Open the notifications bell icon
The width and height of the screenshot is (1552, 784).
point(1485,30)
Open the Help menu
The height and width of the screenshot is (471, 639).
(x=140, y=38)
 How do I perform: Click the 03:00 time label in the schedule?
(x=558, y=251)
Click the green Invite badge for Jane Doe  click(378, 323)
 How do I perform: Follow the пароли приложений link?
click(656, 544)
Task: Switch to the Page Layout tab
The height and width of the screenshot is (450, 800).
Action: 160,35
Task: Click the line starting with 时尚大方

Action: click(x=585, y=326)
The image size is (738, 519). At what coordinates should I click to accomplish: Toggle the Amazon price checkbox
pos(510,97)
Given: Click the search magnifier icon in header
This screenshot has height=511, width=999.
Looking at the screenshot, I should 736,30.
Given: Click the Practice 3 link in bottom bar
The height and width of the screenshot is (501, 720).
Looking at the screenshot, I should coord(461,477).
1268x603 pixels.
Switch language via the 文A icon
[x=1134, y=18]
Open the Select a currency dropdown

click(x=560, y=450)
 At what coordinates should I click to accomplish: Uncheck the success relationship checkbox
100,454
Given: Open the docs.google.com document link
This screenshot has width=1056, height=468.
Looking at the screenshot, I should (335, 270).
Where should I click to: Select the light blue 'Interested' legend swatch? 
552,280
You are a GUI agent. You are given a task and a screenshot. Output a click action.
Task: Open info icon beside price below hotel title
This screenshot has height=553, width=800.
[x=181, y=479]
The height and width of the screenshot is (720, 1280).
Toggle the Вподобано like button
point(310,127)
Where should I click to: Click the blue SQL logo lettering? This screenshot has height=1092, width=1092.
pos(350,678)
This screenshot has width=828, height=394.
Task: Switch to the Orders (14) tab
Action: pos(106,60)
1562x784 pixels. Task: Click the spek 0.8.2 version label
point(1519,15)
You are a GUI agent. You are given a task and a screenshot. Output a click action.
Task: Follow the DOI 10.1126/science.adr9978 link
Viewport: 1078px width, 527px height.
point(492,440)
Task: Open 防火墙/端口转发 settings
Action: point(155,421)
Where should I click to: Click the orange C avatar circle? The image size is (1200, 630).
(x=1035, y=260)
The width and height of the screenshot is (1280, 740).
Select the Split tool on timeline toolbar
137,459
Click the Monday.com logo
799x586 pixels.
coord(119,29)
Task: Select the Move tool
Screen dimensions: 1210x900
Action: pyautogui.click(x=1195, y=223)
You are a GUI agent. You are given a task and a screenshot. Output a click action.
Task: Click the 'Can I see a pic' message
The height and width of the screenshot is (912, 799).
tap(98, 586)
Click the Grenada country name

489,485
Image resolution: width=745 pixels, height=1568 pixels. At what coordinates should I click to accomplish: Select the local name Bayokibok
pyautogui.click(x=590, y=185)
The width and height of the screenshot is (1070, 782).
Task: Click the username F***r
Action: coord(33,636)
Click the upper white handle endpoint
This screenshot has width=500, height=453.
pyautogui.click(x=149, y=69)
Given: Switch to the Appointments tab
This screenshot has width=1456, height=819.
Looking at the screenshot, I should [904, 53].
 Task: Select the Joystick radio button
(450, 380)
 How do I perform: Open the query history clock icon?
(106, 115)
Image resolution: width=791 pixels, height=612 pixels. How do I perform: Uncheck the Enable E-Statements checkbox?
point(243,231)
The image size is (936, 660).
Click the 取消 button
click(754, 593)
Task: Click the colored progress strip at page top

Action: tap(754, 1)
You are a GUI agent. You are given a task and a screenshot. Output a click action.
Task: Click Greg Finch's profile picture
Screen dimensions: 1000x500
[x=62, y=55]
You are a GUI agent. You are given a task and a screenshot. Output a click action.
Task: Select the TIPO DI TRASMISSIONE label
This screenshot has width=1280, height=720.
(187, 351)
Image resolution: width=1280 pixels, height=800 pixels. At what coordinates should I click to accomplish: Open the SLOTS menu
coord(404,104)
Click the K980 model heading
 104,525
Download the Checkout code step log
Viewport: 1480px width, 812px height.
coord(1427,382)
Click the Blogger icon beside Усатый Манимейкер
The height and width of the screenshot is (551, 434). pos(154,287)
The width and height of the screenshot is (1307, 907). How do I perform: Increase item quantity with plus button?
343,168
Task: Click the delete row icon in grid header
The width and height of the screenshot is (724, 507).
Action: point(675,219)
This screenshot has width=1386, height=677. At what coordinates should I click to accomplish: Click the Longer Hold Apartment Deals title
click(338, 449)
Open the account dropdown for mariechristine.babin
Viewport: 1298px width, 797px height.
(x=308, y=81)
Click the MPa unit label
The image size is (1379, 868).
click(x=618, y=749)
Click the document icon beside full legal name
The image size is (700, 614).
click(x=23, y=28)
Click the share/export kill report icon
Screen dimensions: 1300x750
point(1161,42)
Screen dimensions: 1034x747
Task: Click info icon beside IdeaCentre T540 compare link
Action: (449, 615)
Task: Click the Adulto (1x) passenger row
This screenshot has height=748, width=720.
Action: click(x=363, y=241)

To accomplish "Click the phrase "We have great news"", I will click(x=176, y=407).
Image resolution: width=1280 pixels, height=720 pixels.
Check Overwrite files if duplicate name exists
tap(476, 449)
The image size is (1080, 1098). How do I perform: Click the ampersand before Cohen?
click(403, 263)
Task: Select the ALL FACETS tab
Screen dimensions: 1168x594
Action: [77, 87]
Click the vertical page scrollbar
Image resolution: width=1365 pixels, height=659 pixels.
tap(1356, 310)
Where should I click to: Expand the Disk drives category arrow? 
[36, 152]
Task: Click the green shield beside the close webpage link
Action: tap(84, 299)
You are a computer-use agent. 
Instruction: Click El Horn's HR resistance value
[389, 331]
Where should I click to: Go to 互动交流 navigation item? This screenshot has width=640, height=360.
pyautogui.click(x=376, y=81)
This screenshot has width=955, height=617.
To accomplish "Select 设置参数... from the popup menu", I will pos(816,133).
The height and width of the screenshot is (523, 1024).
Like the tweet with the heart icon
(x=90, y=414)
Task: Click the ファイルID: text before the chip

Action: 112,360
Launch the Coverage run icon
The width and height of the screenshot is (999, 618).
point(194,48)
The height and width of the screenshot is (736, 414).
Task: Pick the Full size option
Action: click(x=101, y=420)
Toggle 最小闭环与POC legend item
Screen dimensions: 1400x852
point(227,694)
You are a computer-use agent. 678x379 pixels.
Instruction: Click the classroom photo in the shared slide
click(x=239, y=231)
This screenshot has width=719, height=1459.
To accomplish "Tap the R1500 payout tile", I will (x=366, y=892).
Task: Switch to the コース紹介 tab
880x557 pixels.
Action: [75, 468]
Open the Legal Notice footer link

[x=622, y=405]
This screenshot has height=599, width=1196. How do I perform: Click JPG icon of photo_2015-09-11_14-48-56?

········

WHAT TO WORK ON -> For the listing above, give the number of lines in which the string "will" occurs, and nothing else.

TASK SOLUTION -> 3